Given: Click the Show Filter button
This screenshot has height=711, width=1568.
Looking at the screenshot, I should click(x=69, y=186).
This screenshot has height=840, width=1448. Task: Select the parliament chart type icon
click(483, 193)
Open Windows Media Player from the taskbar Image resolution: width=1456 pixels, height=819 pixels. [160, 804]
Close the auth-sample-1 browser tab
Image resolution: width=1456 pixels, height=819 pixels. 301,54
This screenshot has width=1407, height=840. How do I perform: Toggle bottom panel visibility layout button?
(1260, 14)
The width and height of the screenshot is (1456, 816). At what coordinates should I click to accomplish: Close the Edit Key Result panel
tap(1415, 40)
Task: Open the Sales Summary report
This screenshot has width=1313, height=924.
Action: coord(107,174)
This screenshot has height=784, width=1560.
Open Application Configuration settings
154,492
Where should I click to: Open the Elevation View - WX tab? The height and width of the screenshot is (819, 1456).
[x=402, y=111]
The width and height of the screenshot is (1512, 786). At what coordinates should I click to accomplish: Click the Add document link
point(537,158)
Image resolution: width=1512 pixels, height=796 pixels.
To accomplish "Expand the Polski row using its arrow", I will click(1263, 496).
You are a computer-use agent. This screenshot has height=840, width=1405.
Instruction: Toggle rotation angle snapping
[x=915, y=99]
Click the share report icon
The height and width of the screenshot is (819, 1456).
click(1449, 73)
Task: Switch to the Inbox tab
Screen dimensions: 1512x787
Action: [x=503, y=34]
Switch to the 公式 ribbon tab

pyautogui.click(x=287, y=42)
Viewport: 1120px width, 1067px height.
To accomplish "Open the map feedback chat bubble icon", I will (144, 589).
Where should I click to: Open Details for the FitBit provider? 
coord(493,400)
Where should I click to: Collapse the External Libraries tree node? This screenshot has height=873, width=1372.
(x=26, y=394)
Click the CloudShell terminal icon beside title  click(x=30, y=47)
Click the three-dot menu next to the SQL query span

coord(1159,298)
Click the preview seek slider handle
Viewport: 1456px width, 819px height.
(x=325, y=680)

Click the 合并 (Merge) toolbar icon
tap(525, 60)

+++++

■ **Task to complete**: Set down the records again verbatim, so that each word stays as it is.

■ **Solution for this problem**:
Given: Click the Show Filter button
This screenshot has height=711, width=1568.
Looking at the screenshot, I should click(x=69, y=186).
This screenshot has height=840, width=1448. Task: Select the parliament chart type icon
click(483, 193)
Open Windows Media Player from the taskbar Image resolution: width=1456 pixels, height=819 pixels. [160, 804]
Close the auth-sample-1 browser tab
Image resolution: width=1456 pixels, height=819 pixels. 301,54
This screenshot has width=1407, height=840. How do I perform: Toggle bottom panel visibility layout button?
(1260, 14)
The width and height of the screenshot is (1456, 816). At what coordinates should I click to accomplish: Close the Edit Key Result panel
tap(1415, 40)
Task: Open the Sales Summary report
This screenshot has width=1313, height=924.
Action: coord(107,174)
This screenshot has height=784, width=1560.
Open Application Configuration settings
154,492
Where should I click to: Open the Elevation View - WX tab? The height and width of the screenshot is (819, 1456).
[x=402, y=111]
The width and height of the screenshot is (1512, 786). At what coordinates should I click to accomplish: Click the Add document link
point(537,158)
Image resolution: width=1512 pixels, height=796 pixels.
To accomplish "Expand the Polski row using its arrow", I will click(1263, 496).
You are a computer-use agent. This screenshot has height=840, width=1405.
Instruction: Toggle rotation angle snapping
[x=915, y=99]
Click the share report icon
The height and width of the screenshot is (819, 1456).
click(1449, 73)
Task: Switch to the Inbox tab
Screen dimensions: 1512x787
Action: [x=503, y=34]
Switch to the 公式 ribbon tab

pyautogui.click(x=287, y=42)
Viewport: 1120px width, 1067px height.
To accomplish "Open the map feedback chat bubble icon", I will (144, 589).
Where should I click to: Open Details for the FitBit provider? 
coord(493,400)
Where should I click to: Collapse the External Libraries tree node? This screenshot has height=873, width=1372.
(x=26, y=394)
Click the CloudShell terminal icon beside title  click(x=30, y=47)
Click the three-dot menu next to the SQL query span

coord(1159,298)
Click the preview seek slider handle
Viewport: 1456px width, 819px height.
(x=325, y=680)

Click the 合并 (Merge) toolbar icon
tap(525, 60)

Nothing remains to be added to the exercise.